Amazon Redshift Database Developer Guide - Sharing data across clusters in Amazon Redshift

2023年03月30日

Sharing data across clusters in Amazon Redshift

3-part notation (consumer_database_name.schema_name.table_name)

How data sharing works in Amazon Redshift

Working with views in Amazon Redshift data sharing

View name Can this view be added to a datashare? Can a consumer create this view on datashare objects across clusters?

Regular view Yes No

Late-binding view Yes Yes

Materialized view Yes Yes, but only with a complete refresh

View name	Can this view be added to a datashare?	Can a consumer create this view on datashare objects across clusters?
Regular view	Yes	No
Late-binding view	Yes	Yes
Materialized view	Yes	Yes, but only with a complete refresh

create table event(
  eventid integer not null distkey,
  venueid smallint not null,
  catid smallint not null,
  dateid smallint not null sortkey,
  eventname varchar(200),
  starttime timestamp);

create table category(
  catid smallint not null distkey sortkey,
  catgroup varchar(10),
  catname varchar(10),
  catdesc varchar(50));
  
create table sales(
  salesid integer not null,
  listid integer not null distkey,
  sellerid integer not null,
  buyerid integer not null,
  eventid integer not null,
  dateid smallint not null sortkey,
  qtysold smallint not null,
  pricepaid decimal(8,2),
  commission decimal(8,2),
  saletime timestamp);

copy event 
from 's3://skycone-lab-us-west-2/tickit/allevents_pipe.txt'
credentials 'aws_iam_role=arn:aws:iam::<111122223333>:role/myRedshiftRole'
delimiter '|' timeformat 'YYYY-MM-DD HH:MI:SS' region 'us-west-2';

copy category 
from 's3://skycone-lab-us-west-2/tickit/category_pipe.txt'
credentials 'aws_iam_role=arn:aws:iam::<111122223333>:role/myRedshiftRole'
delimiter '|' region 'us-west-2';

copy sales 
from 's3://skycone-lab-us-west-2/tickit/sales_tab.txt'
credentials 'aws_iam_role=arn:aws:iam::<111122223333>:role/myRedshiftRole'
delimiter '\t' timeformat 'MM/DD/YYYY HH:MI:SS' region 'us-west-2';

Create view.

create view myevent_regular_vw as select eventid, eventname from event;
create or replace view myevent_regular_vw as select eventid, eventname from event
where eventname = 'LeAnn Rimes';

Shows the output of a regular view that is supported with data sharing. (regular view)

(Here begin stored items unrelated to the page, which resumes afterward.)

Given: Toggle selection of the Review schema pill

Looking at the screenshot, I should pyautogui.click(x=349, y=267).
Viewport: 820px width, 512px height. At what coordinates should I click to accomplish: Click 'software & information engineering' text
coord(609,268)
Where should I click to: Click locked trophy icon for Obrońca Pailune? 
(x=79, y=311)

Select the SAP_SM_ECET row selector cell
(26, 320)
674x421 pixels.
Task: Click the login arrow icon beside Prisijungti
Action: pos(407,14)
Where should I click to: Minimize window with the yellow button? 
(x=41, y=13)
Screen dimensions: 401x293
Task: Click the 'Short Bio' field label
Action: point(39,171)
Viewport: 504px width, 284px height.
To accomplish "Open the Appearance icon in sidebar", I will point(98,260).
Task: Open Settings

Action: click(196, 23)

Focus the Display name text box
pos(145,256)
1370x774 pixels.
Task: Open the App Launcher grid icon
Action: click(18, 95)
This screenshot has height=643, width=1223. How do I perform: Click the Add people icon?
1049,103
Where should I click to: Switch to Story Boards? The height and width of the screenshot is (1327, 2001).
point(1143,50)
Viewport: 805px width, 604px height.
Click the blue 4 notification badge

SELECT * FROM dev.public.myevent_regular_vw 
ORDER BY eventid LIMIT 5;

Result:

eventid,eventname
3835,LeAnn Rimes
3967,LeAnn Rimes
4856,LeAnn Rimes
4948,LeAnn Rimes
5131,LeAnn Rimes

Show the output of a late-binding view that is supported with data sharing. (late-binding view)
Create late-binding view.

create view event_lbv as select * from public.event
with no schema binding;

SELECT * FROM dev.public.event_lbv 
ORDER BY eventid LIMIT 5;

Result:

eventid,venueid,catid,dateid,eventname,starttime
1,305,8,1851,Gotterdammerung,2008-01-25 14:30:00
2,306,8,2114,Boris Godunov,2008-10-15 20:00:00
3,302,8,1935,Salome,2008-04-19 14:30:00
4,309,8,2090,La Cenerentola (Cinderella),2008-09-21 14:30:00
5,302,8,1982,Il Trovatore,2008-06-05 19:00:00

Show the output of a materialized view that is supported with data sharing. (materialized view)
Create materialized view.

CREATE MATERIALIZED VIEW tickets_mv AS
    select   catgroup,
    sum(qtysold) as sold
    from     category c, event e, sales s
    where    c.catid = e.catid
    and      e.eventid = s.eventid
    group by catgroup;

SELECT * FROM dev.public.tickets_mv;

Result:

  catgroup | qtysold
 ----------+---------
  Concerts | 195444
    Shows  | 149905

You can maintain common tables across all tenants in a producer cluster. You can also share subsets of data filtered by dimension columns, such as tenant_id (account_id or namespace_id), to consumer clusters. To do this, you can define a view on the base table with a filter on these ID columns, for example current_aws_account = tenant_id. On the consumer side, when you query the view, you see only the rows that qualify for your account. To do this, you can use the Amazon Redshift context functions current_aws_account and current_namespace.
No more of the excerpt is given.